=== Data for this exercise ===
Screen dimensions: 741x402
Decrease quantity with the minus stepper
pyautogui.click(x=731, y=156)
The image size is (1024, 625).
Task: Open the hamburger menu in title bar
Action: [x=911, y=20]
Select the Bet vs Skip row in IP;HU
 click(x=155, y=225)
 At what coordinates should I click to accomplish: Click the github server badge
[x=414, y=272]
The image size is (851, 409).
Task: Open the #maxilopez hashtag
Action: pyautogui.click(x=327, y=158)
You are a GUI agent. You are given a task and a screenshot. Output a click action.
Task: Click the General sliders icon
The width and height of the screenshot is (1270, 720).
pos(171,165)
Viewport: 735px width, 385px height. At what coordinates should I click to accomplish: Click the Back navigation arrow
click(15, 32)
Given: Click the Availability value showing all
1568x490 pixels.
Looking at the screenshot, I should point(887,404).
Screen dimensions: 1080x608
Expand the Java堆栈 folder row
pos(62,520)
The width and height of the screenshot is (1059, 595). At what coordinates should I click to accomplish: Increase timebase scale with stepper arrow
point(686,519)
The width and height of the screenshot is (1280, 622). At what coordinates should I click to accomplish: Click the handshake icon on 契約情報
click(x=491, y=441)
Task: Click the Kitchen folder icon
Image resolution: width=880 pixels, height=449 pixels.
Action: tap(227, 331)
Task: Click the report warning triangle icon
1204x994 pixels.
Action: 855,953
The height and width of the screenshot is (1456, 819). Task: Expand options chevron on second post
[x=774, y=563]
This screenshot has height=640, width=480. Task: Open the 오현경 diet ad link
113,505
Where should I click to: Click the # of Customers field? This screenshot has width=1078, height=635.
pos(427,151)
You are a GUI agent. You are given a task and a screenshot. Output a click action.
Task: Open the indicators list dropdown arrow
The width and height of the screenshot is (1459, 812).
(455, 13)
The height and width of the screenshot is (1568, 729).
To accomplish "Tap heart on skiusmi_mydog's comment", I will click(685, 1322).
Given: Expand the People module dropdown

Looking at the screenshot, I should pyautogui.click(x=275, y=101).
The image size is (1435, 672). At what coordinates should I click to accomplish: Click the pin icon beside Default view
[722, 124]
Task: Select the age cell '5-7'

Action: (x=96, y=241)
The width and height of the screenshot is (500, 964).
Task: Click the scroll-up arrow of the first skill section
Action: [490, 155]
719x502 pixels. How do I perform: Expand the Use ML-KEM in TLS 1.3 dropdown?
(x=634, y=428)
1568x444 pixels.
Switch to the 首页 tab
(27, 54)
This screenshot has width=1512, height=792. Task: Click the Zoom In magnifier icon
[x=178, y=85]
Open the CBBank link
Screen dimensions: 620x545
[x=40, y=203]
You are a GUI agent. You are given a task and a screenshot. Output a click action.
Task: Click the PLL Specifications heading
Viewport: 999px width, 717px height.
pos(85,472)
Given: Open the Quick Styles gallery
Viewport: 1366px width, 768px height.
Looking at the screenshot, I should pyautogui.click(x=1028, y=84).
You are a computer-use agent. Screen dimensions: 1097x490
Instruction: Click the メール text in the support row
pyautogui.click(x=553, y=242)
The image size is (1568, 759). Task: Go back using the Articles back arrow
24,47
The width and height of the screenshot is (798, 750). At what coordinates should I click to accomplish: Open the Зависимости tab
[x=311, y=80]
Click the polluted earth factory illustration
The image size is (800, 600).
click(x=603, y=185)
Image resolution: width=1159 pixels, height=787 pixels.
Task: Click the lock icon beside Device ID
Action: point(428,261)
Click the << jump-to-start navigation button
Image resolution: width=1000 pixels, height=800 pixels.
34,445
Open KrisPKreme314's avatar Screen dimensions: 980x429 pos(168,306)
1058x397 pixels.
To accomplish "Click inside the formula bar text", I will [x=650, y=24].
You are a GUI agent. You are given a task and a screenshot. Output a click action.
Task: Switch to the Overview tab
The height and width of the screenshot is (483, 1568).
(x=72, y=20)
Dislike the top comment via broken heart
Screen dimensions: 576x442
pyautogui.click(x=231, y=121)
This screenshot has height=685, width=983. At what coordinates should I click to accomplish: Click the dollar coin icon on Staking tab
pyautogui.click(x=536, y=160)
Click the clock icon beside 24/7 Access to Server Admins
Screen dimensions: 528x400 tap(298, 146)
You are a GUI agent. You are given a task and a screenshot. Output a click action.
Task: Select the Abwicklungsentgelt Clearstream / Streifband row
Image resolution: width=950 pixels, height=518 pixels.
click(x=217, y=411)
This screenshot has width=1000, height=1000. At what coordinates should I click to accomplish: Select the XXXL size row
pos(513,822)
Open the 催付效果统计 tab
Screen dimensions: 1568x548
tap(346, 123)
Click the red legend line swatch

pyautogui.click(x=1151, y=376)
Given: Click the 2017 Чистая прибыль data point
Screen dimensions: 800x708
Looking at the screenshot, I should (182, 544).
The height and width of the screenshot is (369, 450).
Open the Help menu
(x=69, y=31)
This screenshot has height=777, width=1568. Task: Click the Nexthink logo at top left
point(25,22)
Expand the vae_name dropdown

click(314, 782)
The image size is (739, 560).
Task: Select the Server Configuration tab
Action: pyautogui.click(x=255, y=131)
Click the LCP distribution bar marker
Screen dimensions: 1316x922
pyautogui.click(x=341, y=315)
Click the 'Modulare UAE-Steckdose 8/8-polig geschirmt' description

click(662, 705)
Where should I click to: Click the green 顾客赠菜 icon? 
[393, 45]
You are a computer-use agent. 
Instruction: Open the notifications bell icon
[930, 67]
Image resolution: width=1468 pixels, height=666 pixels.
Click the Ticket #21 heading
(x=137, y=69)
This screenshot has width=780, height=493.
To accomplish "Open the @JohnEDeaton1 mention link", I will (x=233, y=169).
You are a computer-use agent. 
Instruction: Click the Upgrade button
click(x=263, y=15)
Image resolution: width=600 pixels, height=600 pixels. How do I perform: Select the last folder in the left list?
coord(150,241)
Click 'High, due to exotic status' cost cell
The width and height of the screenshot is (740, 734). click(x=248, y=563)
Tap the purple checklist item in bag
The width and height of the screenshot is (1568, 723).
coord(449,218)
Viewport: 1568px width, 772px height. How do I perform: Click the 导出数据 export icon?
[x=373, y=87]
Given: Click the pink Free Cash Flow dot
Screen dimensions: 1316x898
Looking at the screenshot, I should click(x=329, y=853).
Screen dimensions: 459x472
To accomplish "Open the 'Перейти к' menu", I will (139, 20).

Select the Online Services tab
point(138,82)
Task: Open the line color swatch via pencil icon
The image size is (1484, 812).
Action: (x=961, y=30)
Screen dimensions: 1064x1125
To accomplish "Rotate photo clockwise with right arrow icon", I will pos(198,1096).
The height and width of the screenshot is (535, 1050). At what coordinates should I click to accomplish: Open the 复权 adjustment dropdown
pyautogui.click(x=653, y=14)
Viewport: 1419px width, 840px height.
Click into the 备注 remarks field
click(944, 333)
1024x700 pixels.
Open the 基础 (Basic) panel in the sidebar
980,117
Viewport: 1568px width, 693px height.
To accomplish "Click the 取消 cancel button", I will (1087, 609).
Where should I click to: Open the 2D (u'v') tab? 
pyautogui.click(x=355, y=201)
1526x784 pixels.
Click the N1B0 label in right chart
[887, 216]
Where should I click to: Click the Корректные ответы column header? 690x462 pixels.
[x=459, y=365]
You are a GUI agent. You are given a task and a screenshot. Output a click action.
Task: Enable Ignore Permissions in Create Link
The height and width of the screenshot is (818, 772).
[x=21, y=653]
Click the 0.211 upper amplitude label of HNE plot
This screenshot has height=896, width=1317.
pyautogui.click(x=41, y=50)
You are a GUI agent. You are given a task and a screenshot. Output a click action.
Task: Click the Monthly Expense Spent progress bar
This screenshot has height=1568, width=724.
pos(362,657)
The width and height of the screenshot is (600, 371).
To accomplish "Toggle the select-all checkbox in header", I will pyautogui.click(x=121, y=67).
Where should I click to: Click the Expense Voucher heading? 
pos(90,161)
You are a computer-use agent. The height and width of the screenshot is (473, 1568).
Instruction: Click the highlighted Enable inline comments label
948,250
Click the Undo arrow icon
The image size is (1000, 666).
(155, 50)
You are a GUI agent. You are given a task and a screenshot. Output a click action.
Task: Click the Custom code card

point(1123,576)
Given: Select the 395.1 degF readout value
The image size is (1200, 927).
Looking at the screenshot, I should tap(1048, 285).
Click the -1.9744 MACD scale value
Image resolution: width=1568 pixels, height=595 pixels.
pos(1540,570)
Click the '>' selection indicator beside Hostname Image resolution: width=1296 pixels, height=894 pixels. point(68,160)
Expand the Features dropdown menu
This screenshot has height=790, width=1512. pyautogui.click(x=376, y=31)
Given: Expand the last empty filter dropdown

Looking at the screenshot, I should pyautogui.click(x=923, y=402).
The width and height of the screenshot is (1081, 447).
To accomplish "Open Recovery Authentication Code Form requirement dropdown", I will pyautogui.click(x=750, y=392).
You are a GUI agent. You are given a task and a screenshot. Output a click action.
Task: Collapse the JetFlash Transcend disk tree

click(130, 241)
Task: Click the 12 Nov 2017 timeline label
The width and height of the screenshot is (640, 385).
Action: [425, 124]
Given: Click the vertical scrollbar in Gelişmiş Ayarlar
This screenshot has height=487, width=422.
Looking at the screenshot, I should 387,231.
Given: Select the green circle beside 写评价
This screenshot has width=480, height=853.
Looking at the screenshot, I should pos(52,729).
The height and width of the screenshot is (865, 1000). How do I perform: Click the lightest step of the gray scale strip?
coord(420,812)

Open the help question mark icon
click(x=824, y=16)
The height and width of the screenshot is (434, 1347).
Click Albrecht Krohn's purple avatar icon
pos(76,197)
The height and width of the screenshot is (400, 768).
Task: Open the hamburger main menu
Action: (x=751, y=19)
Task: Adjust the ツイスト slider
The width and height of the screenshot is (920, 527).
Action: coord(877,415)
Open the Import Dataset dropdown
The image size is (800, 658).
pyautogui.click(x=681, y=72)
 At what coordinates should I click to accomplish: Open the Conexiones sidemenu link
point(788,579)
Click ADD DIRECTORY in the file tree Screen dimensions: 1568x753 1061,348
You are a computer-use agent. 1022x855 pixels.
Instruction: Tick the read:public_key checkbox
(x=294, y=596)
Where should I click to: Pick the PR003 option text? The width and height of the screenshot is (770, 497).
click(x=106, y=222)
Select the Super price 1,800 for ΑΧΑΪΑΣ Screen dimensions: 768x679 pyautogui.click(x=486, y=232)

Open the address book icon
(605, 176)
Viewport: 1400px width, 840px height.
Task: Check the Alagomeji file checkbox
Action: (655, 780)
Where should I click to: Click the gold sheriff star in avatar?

=== Task ===
Within the listing above, locate the line containing "Click the red legend line swatch" and the line containing "Click the LCP distribution bar marker". Reproduce those two lines and all lines between them exactly, with nothing added.

=== Answer section ===
Click the red legend line swatch

pyautogui.click(x=1151, y=376)
Given: Click the 2017 Чистая прибыль data point
Screen dimensions: 800x708
Looking at the screenshot, I should (182, 544).
The height and width of the screenshot is (369, 450).
Open the Help menu
(x=69, y=31)
This screenshot has height=777, width=1568. Task: Click the Nexthink logo at top left
point(25,22)
Expand the vae_name dropdown

click(314, 782)
The image size is (739, 560).
Task: Select the Server Configuration tab
Action: pyautogui.click(x=255, y=131)
Click the LCP distribution bar marker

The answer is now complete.